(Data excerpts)
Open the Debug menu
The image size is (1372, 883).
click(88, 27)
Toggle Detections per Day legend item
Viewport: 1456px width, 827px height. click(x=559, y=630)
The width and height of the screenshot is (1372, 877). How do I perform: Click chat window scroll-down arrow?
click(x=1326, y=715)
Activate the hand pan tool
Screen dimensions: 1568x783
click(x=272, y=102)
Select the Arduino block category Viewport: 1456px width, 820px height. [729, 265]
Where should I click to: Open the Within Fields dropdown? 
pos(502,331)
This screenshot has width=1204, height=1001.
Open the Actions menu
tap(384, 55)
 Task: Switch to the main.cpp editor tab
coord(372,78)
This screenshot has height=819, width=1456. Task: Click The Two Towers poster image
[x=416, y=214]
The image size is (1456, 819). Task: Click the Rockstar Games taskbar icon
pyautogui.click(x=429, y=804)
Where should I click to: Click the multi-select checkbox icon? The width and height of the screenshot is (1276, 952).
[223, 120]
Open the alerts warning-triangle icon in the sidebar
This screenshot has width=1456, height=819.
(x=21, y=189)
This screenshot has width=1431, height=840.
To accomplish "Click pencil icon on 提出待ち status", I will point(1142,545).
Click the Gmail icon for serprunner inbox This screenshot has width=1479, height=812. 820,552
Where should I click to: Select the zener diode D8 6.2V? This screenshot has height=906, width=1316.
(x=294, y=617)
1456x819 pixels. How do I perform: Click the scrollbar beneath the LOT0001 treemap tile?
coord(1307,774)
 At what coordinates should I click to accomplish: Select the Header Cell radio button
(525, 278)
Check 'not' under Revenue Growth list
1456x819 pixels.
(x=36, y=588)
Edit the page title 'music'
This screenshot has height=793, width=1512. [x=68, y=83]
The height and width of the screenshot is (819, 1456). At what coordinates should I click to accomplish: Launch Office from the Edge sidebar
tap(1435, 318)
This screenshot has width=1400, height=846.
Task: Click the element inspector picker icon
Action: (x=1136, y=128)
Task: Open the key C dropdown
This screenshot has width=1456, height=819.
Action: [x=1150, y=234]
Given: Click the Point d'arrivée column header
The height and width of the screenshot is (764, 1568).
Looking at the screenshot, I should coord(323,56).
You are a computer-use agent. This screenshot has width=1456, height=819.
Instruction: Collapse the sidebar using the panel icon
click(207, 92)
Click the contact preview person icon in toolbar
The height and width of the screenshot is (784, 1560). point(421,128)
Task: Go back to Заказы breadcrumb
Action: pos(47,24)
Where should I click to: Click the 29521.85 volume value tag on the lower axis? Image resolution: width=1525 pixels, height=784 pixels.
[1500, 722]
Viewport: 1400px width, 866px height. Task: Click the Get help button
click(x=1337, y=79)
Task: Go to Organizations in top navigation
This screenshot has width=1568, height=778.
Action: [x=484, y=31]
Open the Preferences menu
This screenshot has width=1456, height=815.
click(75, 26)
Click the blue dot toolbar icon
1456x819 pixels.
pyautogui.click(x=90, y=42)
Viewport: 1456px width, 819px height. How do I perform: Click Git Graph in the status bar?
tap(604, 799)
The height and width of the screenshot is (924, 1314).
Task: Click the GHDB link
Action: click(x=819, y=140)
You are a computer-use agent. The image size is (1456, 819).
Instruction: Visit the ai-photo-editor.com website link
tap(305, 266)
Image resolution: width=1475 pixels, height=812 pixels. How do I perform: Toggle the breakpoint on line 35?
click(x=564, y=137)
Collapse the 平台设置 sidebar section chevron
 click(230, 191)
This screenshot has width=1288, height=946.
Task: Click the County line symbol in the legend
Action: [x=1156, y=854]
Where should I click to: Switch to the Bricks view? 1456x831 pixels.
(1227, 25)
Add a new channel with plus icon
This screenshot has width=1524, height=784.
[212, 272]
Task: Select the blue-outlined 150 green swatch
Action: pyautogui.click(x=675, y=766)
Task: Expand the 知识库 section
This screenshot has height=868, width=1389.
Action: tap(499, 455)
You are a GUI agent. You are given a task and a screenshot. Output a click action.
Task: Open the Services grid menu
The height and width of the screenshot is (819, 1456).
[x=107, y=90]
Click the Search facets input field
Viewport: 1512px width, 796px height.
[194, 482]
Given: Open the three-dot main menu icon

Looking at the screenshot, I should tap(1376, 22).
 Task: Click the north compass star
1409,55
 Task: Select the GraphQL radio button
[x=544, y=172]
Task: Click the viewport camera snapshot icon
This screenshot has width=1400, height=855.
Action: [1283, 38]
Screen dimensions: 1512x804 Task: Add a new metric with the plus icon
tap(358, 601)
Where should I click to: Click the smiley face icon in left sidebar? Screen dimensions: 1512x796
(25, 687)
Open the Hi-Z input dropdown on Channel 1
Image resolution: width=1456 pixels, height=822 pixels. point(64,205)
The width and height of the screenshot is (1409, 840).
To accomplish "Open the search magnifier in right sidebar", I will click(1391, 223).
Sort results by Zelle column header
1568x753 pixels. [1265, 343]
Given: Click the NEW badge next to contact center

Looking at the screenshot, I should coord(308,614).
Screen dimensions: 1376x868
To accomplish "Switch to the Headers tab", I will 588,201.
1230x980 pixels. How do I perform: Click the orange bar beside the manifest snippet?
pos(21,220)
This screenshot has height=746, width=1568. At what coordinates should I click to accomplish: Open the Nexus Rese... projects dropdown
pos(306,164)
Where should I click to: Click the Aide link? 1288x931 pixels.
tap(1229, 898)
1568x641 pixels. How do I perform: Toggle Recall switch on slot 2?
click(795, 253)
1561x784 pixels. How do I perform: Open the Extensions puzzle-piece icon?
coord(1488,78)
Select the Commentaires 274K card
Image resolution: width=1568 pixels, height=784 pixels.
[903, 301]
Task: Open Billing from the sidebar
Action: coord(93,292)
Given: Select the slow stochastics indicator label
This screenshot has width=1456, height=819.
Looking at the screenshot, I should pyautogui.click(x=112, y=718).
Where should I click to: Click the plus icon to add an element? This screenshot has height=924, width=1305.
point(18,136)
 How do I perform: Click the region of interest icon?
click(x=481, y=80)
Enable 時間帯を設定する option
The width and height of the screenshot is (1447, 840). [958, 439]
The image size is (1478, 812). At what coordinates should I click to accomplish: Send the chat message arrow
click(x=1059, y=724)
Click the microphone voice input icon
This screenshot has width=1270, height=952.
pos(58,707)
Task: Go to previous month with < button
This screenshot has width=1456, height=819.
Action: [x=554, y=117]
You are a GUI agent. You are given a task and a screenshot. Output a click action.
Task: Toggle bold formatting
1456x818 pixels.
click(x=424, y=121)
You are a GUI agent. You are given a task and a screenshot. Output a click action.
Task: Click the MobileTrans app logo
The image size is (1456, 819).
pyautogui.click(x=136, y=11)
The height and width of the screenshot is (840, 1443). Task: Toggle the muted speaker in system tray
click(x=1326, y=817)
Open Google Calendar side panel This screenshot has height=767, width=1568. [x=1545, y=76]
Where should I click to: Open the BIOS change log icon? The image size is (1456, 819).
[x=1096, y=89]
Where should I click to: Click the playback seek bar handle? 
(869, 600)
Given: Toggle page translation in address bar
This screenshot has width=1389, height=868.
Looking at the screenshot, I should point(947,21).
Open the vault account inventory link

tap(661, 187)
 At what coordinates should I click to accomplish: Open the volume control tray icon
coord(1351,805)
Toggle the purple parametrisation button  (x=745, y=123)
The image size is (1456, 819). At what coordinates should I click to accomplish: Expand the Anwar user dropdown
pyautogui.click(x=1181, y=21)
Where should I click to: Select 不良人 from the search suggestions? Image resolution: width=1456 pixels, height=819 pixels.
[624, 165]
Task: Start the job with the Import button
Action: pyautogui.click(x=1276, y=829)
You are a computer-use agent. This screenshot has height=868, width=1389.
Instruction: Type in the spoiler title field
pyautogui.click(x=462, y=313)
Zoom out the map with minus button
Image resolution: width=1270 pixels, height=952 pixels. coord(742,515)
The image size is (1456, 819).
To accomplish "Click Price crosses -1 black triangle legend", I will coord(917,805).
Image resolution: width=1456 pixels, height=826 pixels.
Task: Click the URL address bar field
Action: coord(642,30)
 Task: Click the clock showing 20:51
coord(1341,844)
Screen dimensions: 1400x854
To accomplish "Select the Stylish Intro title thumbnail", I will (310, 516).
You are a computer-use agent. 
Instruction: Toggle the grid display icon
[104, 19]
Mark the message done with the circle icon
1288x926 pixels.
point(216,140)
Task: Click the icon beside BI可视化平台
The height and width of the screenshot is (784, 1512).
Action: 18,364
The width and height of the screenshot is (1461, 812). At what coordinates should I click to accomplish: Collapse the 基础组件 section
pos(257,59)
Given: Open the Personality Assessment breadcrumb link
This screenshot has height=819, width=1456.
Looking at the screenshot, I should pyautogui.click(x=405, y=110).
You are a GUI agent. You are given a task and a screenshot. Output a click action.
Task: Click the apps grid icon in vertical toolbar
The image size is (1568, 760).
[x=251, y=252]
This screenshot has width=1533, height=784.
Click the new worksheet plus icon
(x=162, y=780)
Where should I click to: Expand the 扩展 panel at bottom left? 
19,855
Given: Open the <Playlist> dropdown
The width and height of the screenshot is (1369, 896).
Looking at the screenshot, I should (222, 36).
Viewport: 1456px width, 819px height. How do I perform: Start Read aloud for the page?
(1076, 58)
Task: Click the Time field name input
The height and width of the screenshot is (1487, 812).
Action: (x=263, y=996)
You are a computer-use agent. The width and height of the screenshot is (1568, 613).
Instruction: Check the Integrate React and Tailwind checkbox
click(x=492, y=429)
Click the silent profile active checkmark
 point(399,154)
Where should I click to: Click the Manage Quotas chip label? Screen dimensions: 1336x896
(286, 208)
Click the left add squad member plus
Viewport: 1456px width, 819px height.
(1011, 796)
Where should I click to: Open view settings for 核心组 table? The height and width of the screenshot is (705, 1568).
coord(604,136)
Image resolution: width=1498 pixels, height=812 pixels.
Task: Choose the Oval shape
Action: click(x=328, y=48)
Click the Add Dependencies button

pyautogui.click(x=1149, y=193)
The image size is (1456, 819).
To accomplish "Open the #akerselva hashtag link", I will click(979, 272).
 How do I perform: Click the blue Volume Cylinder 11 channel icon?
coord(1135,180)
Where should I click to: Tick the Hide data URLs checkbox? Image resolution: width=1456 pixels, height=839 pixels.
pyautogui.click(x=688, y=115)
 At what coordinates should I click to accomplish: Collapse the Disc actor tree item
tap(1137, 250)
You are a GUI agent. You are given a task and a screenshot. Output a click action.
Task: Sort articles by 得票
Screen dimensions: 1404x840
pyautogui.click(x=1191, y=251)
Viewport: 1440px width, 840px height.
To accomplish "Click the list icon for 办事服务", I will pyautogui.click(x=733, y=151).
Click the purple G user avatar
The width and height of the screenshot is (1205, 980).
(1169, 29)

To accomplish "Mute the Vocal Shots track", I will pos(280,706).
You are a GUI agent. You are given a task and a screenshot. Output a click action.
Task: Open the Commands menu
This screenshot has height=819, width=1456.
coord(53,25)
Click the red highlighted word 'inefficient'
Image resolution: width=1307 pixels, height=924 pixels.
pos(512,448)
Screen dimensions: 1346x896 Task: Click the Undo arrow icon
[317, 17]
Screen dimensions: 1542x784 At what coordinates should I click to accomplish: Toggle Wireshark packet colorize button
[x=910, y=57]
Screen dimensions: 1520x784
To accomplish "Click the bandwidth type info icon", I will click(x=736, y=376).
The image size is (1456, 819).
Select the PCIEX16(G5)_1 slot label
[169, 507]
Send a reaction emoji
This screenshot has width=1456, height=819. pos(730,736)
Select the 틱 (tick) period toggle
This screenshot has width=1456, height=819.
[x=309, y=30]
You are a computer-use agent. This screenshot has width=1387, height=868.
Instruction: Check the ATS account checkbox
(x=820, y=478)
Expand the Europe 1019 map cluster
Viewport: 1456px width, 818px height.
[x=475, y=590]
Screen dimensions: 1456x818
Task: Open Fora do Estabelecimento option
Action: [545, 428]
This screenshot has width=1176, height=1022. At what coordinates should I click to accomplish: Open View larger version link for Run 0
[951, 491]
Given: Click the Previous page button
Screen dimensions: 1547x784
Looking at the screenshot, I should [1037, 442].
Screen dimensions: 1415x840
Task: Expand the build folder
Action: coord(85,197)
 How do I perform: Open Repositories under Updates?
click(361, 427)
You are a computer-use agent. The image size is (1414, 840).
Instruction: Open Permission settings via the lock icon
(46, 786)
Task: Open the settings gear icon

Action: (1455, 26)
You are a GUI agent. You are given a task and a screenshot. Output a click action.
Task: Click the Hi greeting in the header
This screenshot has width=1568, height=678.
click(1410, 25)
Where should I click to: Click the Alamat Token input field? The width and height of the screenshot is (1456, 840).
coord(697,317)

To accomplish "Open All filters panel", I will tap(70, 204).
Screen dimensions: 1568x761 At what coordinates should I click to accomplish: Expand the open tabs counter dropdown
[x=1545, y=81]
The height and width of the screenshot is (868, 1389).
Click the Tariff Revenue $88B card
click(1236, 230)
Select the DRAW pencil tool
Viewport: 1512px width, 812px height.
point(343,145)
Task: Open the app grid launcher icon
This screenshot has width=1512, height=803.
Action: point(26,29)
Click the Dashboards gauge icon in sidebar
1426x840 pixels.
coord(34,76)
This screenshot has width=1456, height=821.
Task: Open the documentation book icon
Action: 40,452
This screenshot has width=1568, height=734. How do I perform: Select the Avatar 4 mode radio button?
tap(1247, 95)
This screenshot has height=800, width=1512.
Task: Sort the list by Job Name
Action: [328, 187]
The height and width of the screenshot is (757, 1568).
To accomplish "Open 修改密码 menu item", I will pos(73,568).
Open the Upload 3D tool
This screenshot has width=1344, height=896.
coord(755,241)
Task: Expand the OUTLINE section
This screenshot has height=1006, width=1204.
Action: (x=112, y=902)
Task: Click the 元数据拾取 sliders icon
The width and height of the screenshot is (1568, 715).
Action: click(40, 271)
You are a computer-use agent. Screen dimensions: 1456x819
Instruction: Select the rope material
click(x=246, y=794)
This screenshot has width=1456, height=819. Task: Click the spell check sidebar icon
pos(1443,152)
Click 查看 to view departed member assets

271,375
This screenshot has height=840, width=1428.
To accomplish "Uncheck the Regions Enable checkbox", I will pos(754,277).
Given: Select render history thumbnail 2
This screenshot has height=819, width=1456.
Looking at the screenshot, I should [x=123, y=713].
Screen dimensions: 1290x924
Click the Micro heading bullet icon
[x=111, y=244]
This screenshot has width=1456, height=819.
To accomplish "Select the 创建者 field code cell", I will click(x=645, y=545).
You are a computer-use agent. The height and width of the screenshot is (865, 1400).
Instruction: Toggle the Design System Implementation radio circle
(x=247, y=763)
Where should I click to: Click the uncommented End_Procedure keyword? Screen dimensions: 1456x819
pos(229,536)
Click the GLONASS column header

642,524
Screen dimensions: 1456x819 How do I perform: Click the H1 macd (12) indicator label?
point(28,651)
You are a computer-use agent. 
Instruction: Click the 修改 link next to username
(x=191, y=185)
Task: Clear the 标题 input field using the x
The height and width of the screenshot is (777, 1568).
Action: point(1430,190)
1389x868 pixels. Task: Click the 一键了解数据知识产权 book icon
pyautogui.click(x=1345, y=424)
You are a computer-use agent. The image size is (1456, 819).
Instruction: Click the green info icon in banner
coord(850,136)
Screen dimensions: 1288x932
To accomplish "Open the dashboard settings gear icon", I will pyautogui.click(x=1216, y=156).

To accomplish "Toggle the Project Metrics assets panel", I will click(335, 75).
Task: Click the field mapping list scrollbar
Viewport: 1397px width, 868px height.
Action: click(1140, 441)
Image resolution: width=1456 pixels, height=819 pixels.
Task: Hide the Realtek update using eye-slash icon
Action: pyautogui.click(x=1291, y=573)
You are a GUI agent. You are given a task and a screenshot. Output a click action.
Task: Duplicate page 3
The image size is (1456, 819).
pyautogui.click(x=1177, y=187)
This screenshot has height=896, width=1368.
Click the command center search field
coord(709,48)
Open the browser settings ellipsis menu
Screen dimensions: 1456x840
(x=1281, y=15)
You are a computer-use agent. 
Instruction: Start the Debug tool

Task to carry out – Go through the records above. Copy each line in which the string "thumbnail" appears.

Response area –
To accomplish "Select the Stylish Intro title thumbnail", I will (310, 516).
Given: Select render history thumbnail 2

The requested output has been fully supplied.